To do: All lines below between the line with "You are a computer-use" and the line with "Switch to the Ubicación tab", including both, must be copied exactly, and the pictures must be omitted.

Saved data entries
--- --- ---

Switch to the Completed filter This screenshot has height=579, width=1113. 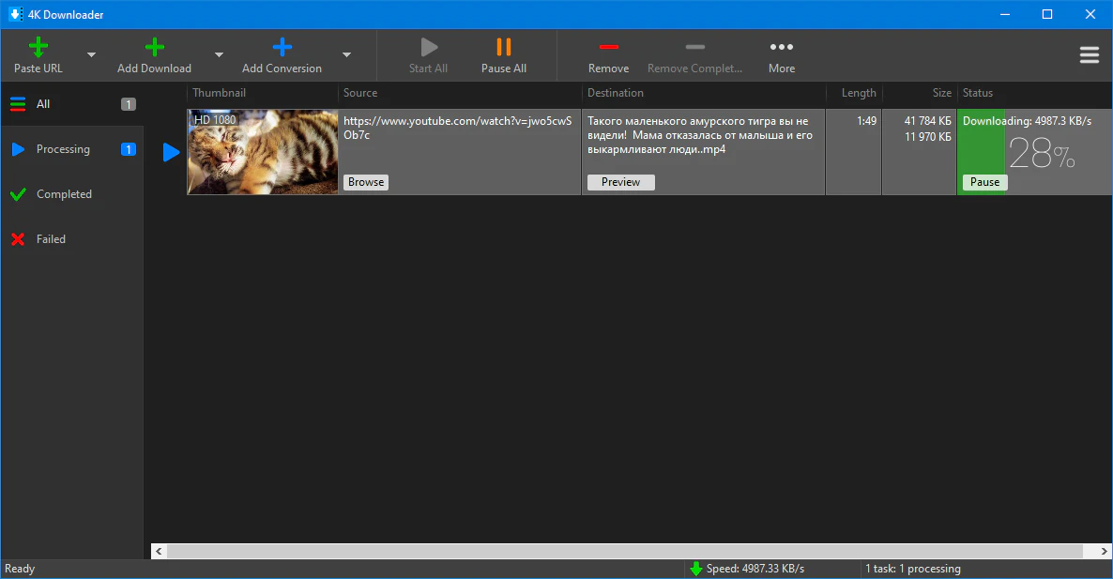click(64, 194)
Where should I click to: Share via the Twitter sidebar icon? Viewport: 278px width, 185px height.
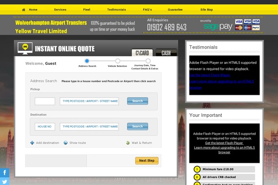5,181
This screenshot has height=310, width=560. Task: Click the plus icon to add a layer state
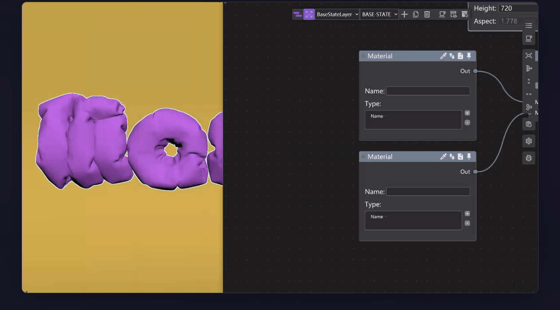tap(404, 14)
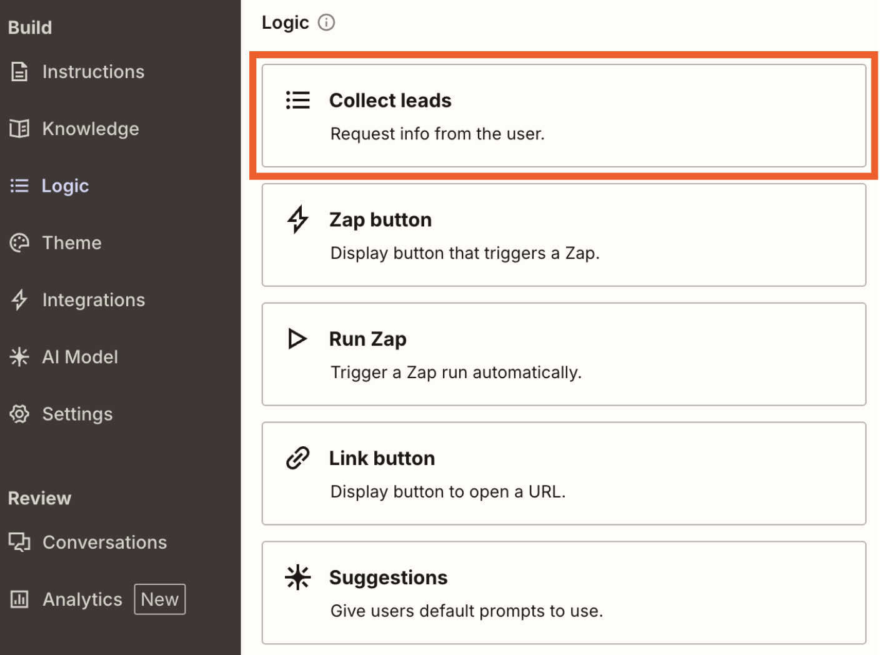The image size is (881, 655).
Task: Select the Suggestions option
Action: (562, 593)
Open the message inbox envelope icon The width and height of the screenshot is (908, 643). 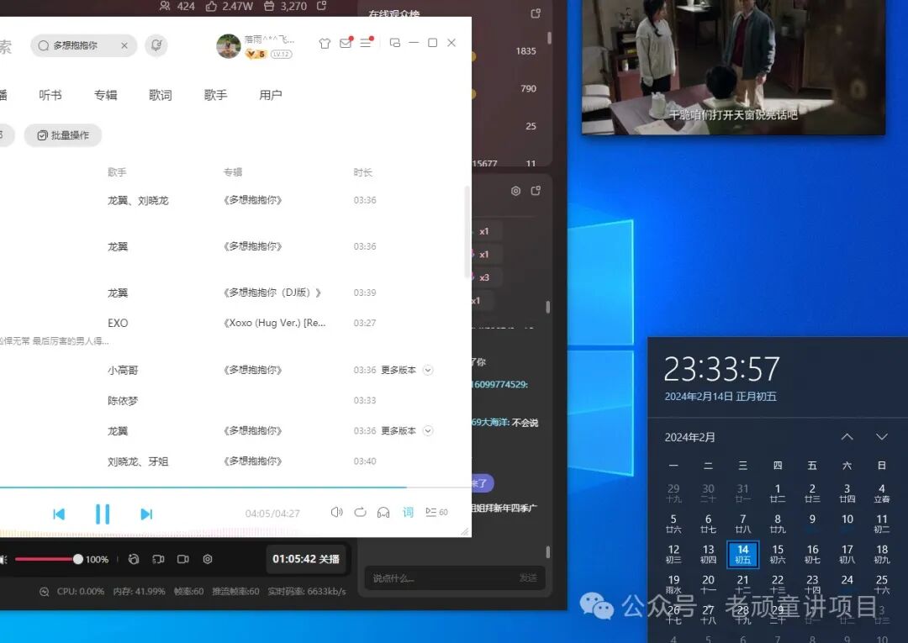[345, 43]
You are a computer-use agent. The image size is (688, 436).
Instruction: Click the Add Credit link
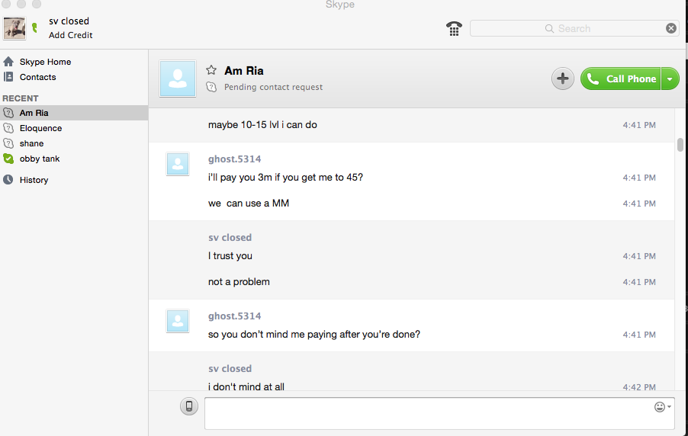pyautogui.click(x=71, y=35)
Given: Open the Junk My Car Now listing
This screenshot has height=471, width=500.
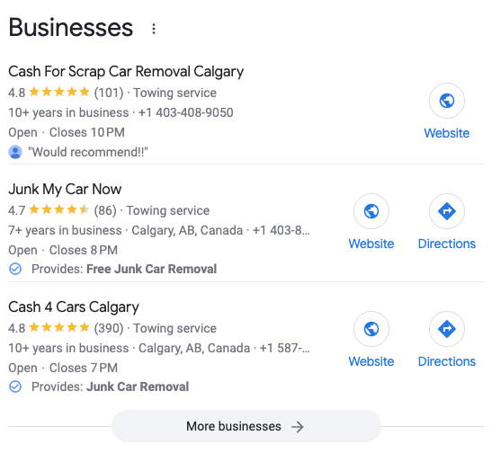Looking at the screenshot, I should tap(65, 189).
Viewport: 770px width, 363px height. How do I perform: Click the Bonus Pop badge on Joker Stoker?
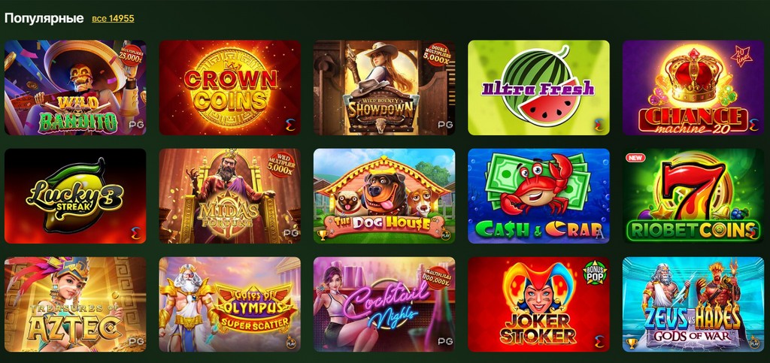595,273
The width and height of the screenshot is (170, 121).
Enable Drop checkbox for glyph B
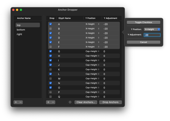click(51, 29)
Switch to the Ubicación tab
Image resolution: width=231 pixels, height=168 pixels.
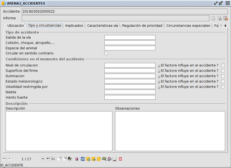16,26
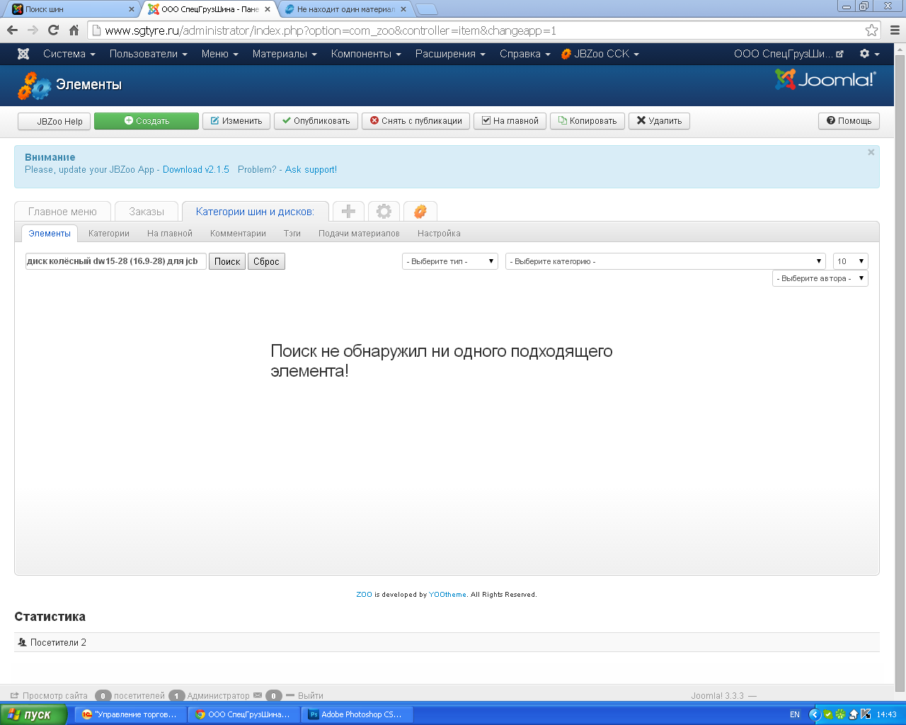
Task: Open the Выберите автора dropdown
Action: pyautogui.click(x=820, y=278)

--- --- ---

Response for this exercise:
You are a computer-use agent. The image size is (688, 436).
Instruction: Click the Add Credit link
pyautogui.click(x=71, y=35)
Given: Open the Junk My Car Now listing
This screenshot has height=471, width=500.
Looking at the screenshot, I should tap(65, 189).
Viewport: 770px width, 363px height. How do I perform: Click the Bonus Pop badge on Joker Stoker?
595,273
The width and height of the screenshot is (170, 121).
Enable Drop checkbox for glyph B
click(51, 29)
Switch to the Ubicación tab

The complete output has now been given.